原题链接在这里：https://leetcode.com/problems/distinct-subsequences/

题目：

Given a string S and a string T, count the number of distinct subsequences of S which equals T.

A subsequence of a string is a new string which is formed from the original string by deleting some (can be none) of the characters without disturbing the relative positions of the remaining characters. (ie, "ACE" is a subsequence of "ABCDE" while "AEC" is not).

Example 1:

Input: S = "rabbbit", T = "rabbit"
Output: 3
Explanation:

As shown below, there are 3 ways you can generate "rabbit" from S.
(The caret symbol ^ means the chosen letters)

rabbbit
^^^^ ^^
rabbbit
^^ ^^^^
rabbbit
^^^ ^^^

Example 2:

Input: S = "babgbag", T = "bag"
Output: 5
Explanation:

As shown below, there are 5 ways you can generate "bag" from S.
(The caret symbol ^ means the chosen letters)

babgbag
^^ ^
babgbag
^^    ^
babgbag
^    ^^
babgbag
  ^  ^^
babgbag
    ^^^

题解：

Let dp[i,j]表示s[0....i]有多少种方法可以减成t[0.......j].

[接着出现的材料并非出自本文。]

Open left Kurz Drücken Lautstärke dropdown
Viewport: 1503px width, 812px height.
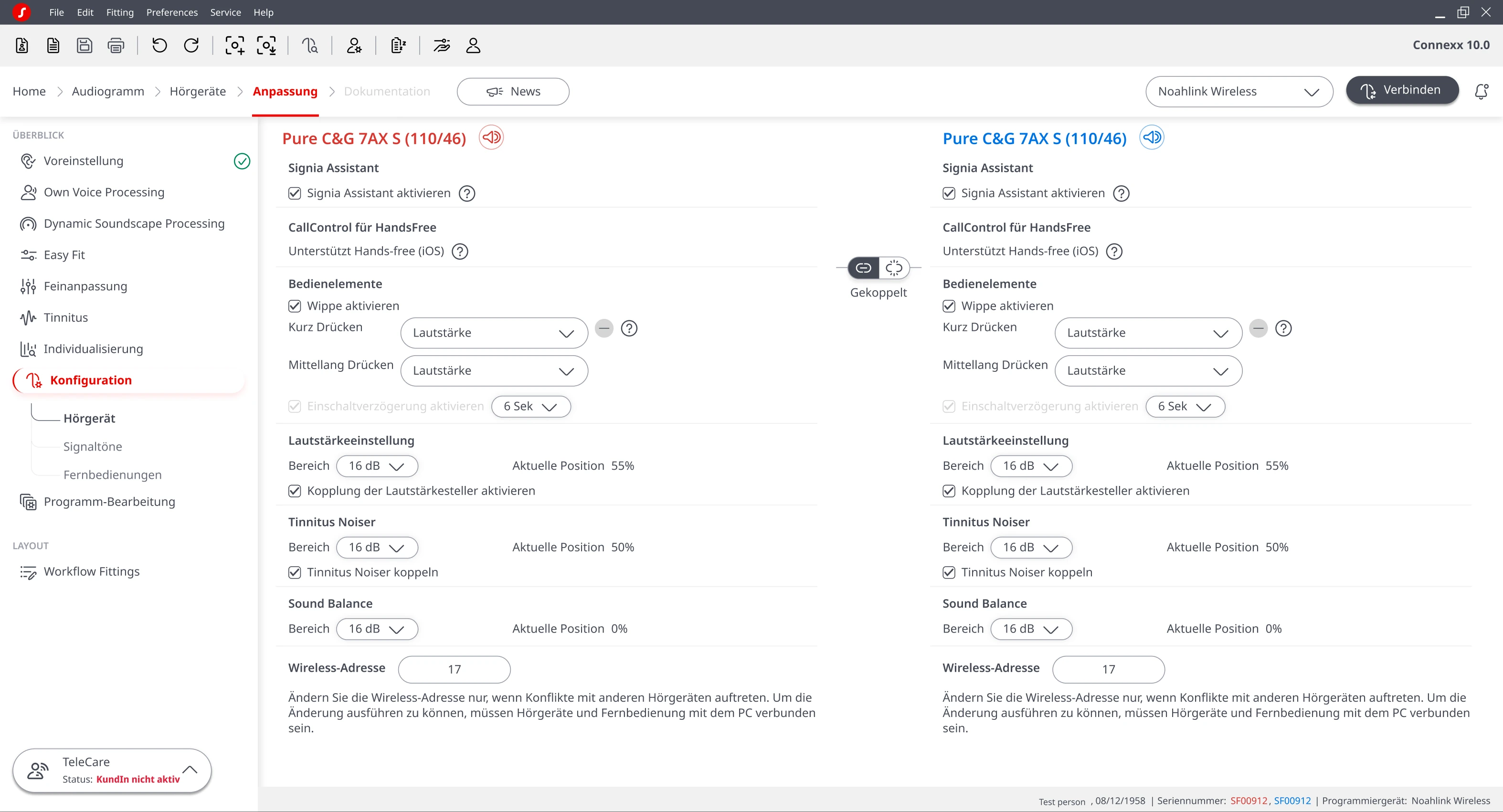click(x=494, y=333)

If s.charAt(i-1) == t.charAt(j-1),

dp[i][j] = dp[i-1][j-1] (用上最新的match, 之前s[0....i-1]减到t[0...j-1]的方法都用最后一个match, 所以总共的方法数不变)  + dp[i-1][j] (不用当前match, 之前s[0...i-1]减到t[0...j]的方法即可).

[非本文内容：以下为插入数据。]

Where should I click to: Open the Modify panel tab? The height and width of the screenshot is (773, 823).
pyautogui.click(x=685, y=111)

若s.charAt(i-1) != t.charAt(j-1),

不match的话只能是之前s[0...i-1]减到t[0...j]的方法.

Time Complexity: O(m*n).m = s.length().n = t.length().

Space:O(m*n).

AC Java:

class Solution {
    public int numDistinct(String s, String t) {
        int m = s.length();
        int n = t.length();
        int [][] dp = new int[m+1][n+1];
        for(int i = 0; i<=m; i++){
            dp[i][0] = 1;
        }
        
        for(int i = 1; i<=m; i++){
            for(int j = 1; j<=n; j++){
                if(s.charAt(i-1) == t.charAt(j-1)){
                    dp[i][j] = dp[i-1][j-1] + dp[i-1][j];
                }else{
                    dp[i][j] = dp[i-1][j];
                }
            }
        }
        
        return dp[m][n];
    }
}

类似Interleaving String, Edit Distance.